After Upgrading to 4.5.4 we're getting `Task was destroyed but it is pending!`
Version: What redis-py and what redis version is the issue happening on? redis-py version - 4.5.4 python version - 3.10.10
Description: Description of your issue, stack traces from errors and code that reproduces the issue
We recently bumped redis-py to its latest version 4.5.4. After that on sentry we started to see these exceptions Task was destroyed but it is pending!
There's nothing much in stack trace just this text.
Task was destroyed but it is pending!
task: <Task pending name='Task-634' coro=<Connection.disconnect() done, defined at /envs/django-proj/bin/python3.10/site-packages/redis/asyncio/connection.py:727> wait_for=<Future pending cb=[Task.task_wakeup()]>>
This is happening with the tasks that uses redis in between, to me it appears that there's some leak here. Somehow I'm not able to reproduce this locally otherwise I could have provided steps to reproduce.
Any help is appreciated and big thanks for building this cool library.
@dvora-h As you're getting a 4.5.5 ready, I wonder if some of @kristjanvalur recent contributions address this!
It looks like a task created specifically to disconnect. From what I can tell, this happens only in cluster code. Are you using a redis cluster and asyncio.RedisCluster?
@kristjanvalur Yes we're using redis cluster via sentinel.
And no we're not using asyncio.RedisCluster
And no we're not using
asyncio.RedisCluster
Sorry, let me rephrase the question: What mechanism provided by redis.asyncio are you using to communicate with your cluster? Which redis classes do you use?
What mechanism provided by redis.asyncio are you using to communicate with your cluster?
We're not using anything related to redis.asyncio to communicate with cluster.
Which redis classes do you use?
redis.sentinel.Sentinel
Here's a simple example.
def get_redis(read_only: bool)
from redis.sentinel import Sentinel
sentinel = Sentinel([(URL, PORT)])
if read_only:
return sentinel.slave_for(...)
return sentinel.master_for(...)
@kristjanvalur I hope it clarifies my previous comment.
Thanks. In that case, I can't see how that error is related to your activity. It is definitely from the async part of redis, and appears to stem from the RedisCluster class. Is it possible that you are using packages/middleware which does use async redis, and who are reporting this?
Note that these are not "exceptions", they are warnings which the sentry integration is catching.
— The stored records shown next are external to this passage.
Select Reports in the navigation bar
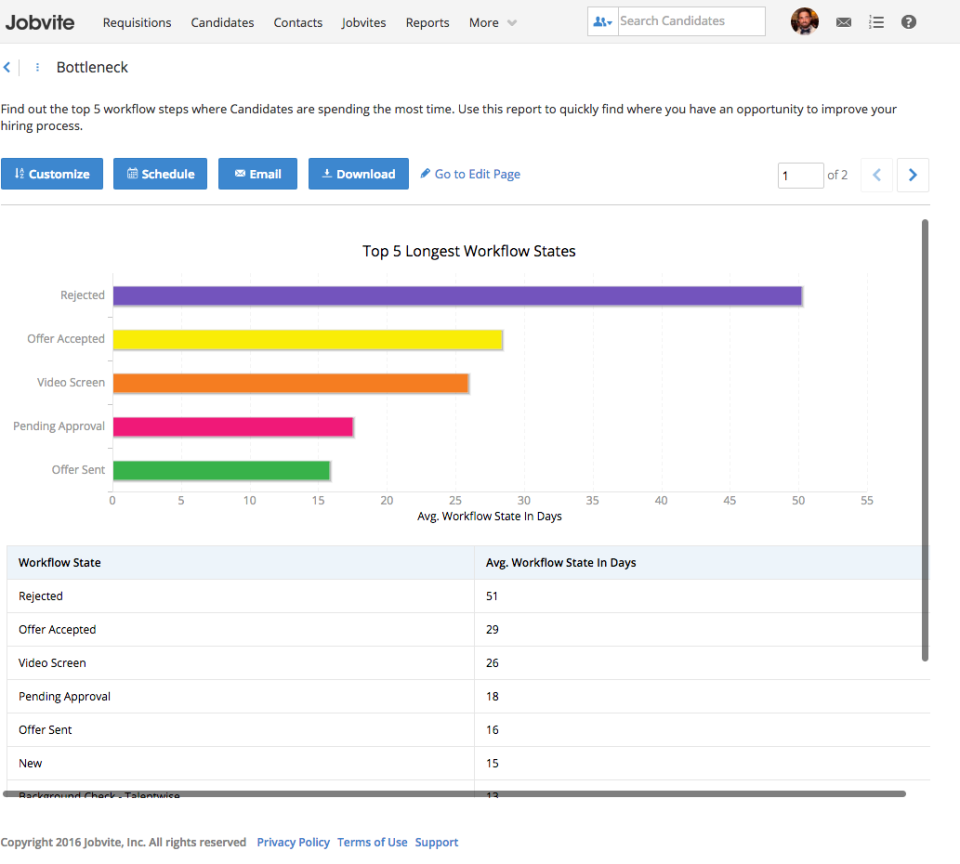This screenshot has width=960, height=864. (427, 22)
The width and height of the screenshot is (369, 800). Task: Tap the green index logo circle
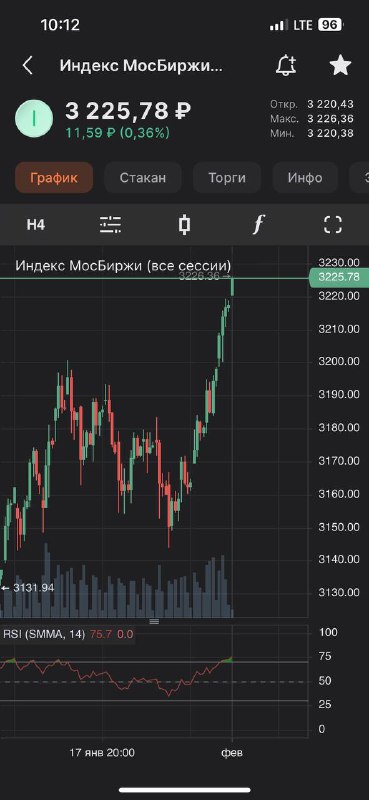pos(34,118)
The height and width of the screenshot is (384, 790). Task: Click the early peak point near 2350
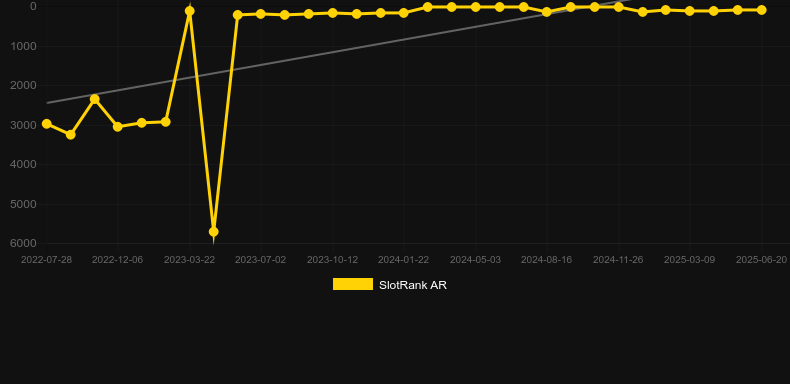[95, 99]
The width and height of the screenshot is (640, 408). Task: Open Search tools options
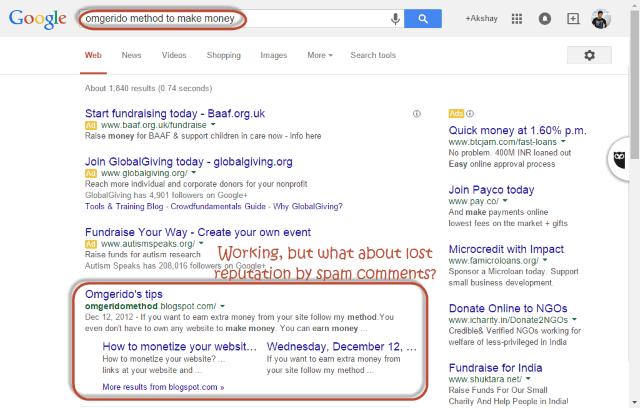point(372,55)
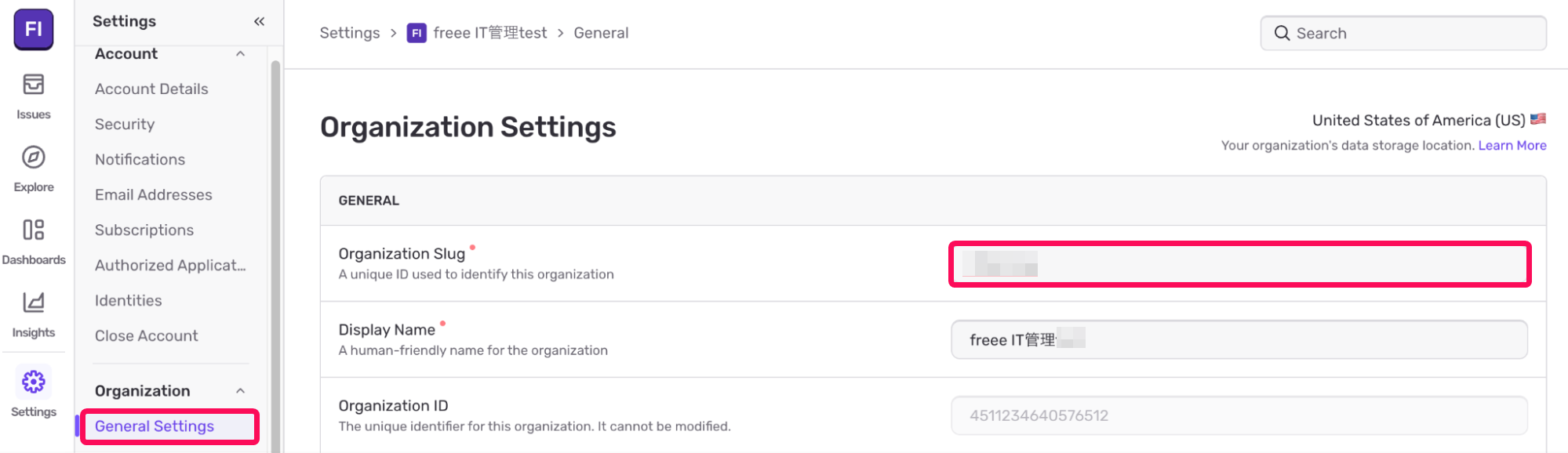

Perhaps there is more information in sentry offering clues?
Note that these are not "exceptions", they are warnings which the sentry integration is catching
But these appear as exceptions and being logged by asyncio logger. If they appeared like warnings then I should not have cared much about them.
it possible that you are using packages/middleware which does use async redis
I'm using channels_redis and it uses redis.asyncio
Perhaps there is more information in sentry offering clues?
Sadly no, it's just giving me the text I provided in desc.
I see. Well, quickly browsing that repo shows that it is using the regular redis.asyncio.Redis class. In which case I suspect that this problem will disappear, as @chayim suggest, with recently merged pr #2695
And... 4.5.5 was just released...
@kristjanvalur Issue is still happening with 4.5.5. 😞
Ok, I suspect the problem is this code from redis.asyncio.Connection
def __del__(self):
try:
if self.is_connected:
loop = asyncio.get_running_loop()
coro = self.disconnect()
if loop.is_running():
loop.create_task(coro)
else:
loop.run_until_complete(coro)
except Exception:
pass
Now, this code is sort of legit. Although it is not common to call socket.close() from a destructor. Usually it means that some other code wasn't run to the end correctly (and I'd personally just leave it up to underlying destructors to deal with it.)
Regardless: A new task is created to disconnect, shortly thereafter the event loop is stopped, without waiting for it to drain, something which asyncio.run() will normally do.
This happens normally at application shutdown. I suspect there is something in the way that you run (and terminate) your application which causes existing redis connections to be garbage collected, at a time when the loop is being shut down, and the loop shutdown code does not wait for all existing tasks to finish.
I guess a much simpler "self.disconnect(nowait=True)" would be in order here.
If you can control your setup, you can try with this PR here: https://github.com/redis/redis-py/pull/2755
Can someone confirm that this is still relevant? I think it was fixed already
It looks like this issue has been resolved, so I’ll close it for now. Feel free to reopen it if you need further assistance.